Si je raconte cela, après l'introduction de ce texte, c'est parce que j'ai compris alors quelque chose d'important. C'est que divers pans a priori distincts de ma vie étaient en fait reliés. La difficulté à trouver une configuration professionnelle qui me permettrait de partir vivre près de l’Émerveillée en ses terres, tous ces projets que je ne parviens à développer comme je le voudrais : les consultations de Tarot, les contes et ce nouveau spectacle dont je n'ai pour l'heure encore pas parlé, cet en-sauvagement social qui me fait me retirer un peu du monde, ces difficultés financières qui me mettent dans divers empêchements... Comme si ce temps d'attente de la mort à venir imposait son tempo. Un tempo lent, profond, souterrain, dense et lourd. Comme si cette attente faisait contagion et recouvrait tout de son linceul, comme le silence après la neige.

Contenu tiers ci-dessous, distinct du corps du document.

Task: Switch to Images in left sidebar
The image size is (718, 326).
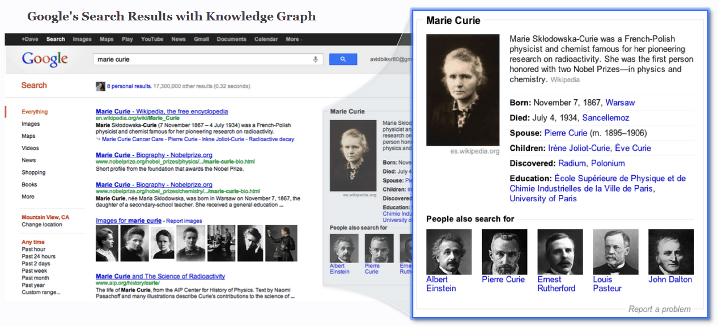Action: coord(31,124)
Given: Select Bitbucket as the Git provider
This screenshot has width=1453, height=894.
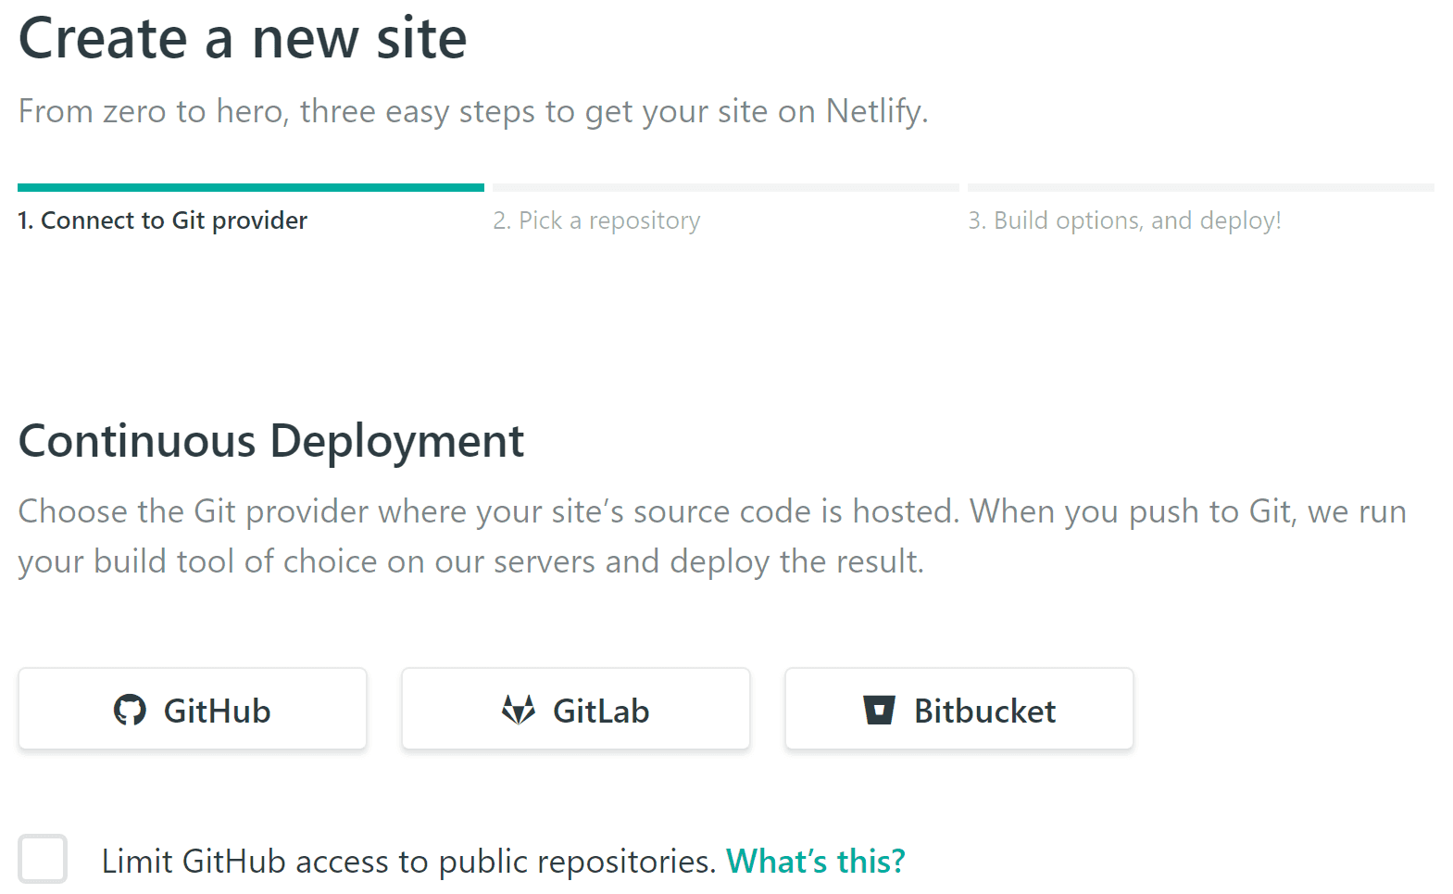Looking at the screenshot, I should 984,711.
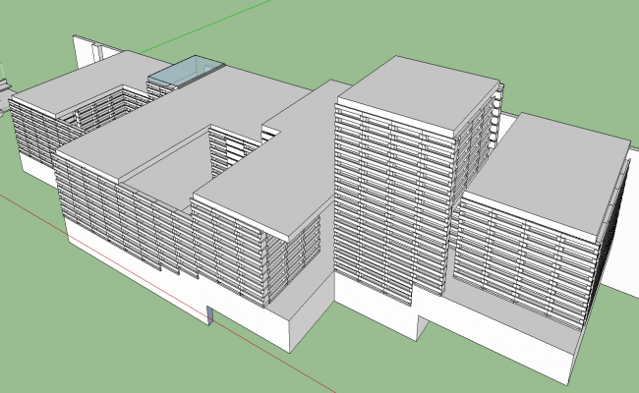639x393 pixels.
Task: Click the white wall behind the left wing
Action: (x=93, y=49)
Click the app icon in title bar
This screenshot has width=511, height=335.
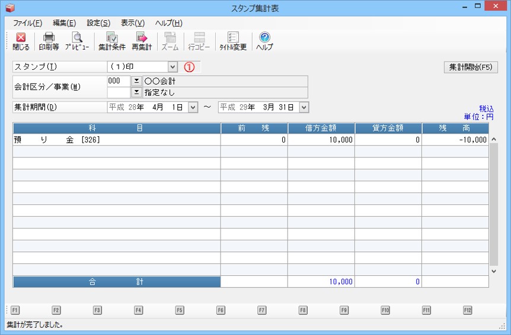(x=9, y=8)
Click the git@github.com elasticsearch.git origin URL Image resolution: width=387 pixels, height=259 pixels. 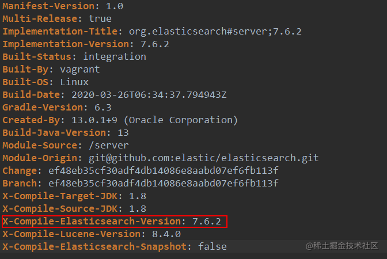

Il ne s'agit pas de n'importe quelle mort. Il s'agit de celle de ma mère. Oh non pas que j'eusse avec elle une relation idyllique ! Nous eûmes elle et moi une relation complexe et douloureuse. Mais là, où son départ semble approcher, une part de moi entre comme en résonance empathique avec elle. Comme un ultime travail qu'elle et moi aurions à faire. Quelque chose qui n'est pas de l'ordre de la rationalité psychique, mais d'un travail d'âmes qu'il nous reviendrait d'accomplir.

Ce travail, je le laisse pour l'heure dans le secret des choses. C'est là qu'il doit être, car ces choses ont besoin de mystère comme une voiture d'essence. Je ne sais les raisons objectives qui m'incitent à faire ce travail. Je sais simplement qu'il me revient de passer par là comme si ce deuil à préparer, cet accompagnement à effectuer, devait me permettre de m'émanciper de bien des ombres qui rôdent depuis tant d'années et comme si le départ d'une âme pouvait permettre à la mienne de prendre un autre envol, une fois désentravée des liens qui l'empêchaient...

Et puis, pour terminer ce texte, cette phrase tirée d'un livre absolument magnifique d'une « femme-medicine » amérindienne, Brooke Medicine Eagle (« Marcher sur le chemin sacré de la femme bison blanc » aux éditions Vega) : « La qualité de présence que j'apportais dans une situation était directement proportionnelle à celle que je pouvais en recevoir ». Et c'est bien de cela qu'il s'agit ; travailler sur la qualité de notre présence afin que nous puissions recevoir de chaque événement ce que nous avons besoin d'en apprendre dans sa plus parfaite expression.